## YOUR GOAL
Could you copy, exactly as written, every line from the first line of the records through the one containing "長野県小学生記録/男子 (133, 255)"?

## Pixel coordinate grounding data
━━━━━━━━
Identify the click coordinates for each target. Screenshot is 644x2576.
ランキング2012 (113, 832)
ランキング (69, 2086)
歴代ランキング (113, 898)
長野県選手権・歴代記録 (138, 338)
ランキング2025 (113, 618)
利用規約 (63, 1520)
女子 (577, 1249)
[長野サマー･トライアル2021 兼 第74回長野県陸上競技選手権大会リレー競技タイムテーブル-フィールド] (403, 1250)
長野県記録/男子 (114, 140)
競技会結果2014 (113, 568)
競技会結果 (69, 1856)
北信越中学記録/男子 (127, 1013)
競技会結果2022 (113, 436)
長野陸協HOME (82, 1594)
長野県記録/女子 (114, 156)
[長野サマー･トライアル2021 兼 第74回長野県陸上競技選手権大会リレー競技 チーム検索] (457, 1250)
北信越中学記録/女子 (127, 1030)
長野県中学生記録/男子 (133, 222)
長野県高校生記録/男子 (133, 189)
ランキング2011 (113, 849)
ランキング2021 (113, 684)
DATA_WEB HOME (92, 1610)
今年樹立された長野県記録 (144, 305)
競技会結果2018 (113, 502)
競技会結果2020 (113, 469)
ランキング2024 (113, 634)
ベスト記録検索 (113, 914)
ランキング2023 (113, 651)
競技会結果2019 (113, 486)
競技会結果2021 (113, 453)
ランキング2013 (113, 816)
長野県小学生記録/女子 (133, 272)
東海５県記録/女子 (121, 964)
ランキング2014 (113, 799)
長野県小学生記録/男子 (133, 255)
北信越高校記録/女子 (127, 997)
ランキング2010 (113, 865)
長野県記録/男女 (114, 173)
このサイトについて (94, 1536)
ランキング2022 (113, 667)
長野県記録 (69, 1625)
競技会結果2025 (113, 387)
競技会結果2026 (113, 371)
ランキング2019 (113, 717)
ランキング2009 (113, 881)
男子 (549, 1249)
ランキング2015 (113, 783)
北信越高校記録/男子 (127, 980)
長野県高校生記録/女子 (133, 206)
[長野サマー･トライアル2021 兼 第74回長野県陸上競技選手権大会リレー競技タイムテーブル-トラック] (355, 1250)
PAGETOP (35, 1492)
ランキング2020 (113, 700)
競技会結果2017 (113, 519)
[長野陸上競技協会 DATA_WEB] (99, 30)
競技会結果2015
━━━━━━━━
## OUTPUT OF THE EXERCISE
Identify the click coordinates for each target. Screenshot is 644x2576.
ランキング2012 (113, 832)
ランキング (69, 2086)
歴代ランキング (113, 898)
長野県選手権・歴代記録 (138, 338)
ランキング2025 (113, 618)
利用規約 (63, 1520)
女子 (577, 1249)
[長野サマー･トライアル2021 兼 第74回長野県陸上競技選手権大会リレー競技タイムテーブル-フィールド] (403, 1250)
長野県記録/男子 (114, 140)
競技会結果2014 (113, 568)
競技会結果 (69, 1856)
北信越中学記録/男子 (127, 1013)
競技会結果2022 (113, 436)
長野陸協HOME (82, 1594)
長野県記録/女子 (114, 156)
[長野サマー･トライアル2021 兼 第74回長野県陸上競技選手権大会リレー競技 チーム検索] (457, 1250)
北信越中学記録/女子 (127, 1030)
長野県中学生記録/男子 (133, 222)
長野県高校生記録/男子 (133, 189)
ランキング2011 (113, 849)
ランキング2021 (113, 684)
DATA_WEB HOME (92, 1610)
今年樹立された長野県記録 (144, 305)
競技会結果2018 (113, 502)
競技会結果2020 (113, 469)
ランキング2024 (113, 634)
ベスト記録検索 (113, 914)
ランキング2023 (113, 651)
競技会結果2019 (113, 486)
競技会結果2021 (113, 453)
ランキング2013 (113, 816)
長野県小学生記録/女子 (133, 272)
東海５県記録/女子 (121, 964)
ランキング2014 (113, 799)
長野県小学生記録/男子 (133, 255)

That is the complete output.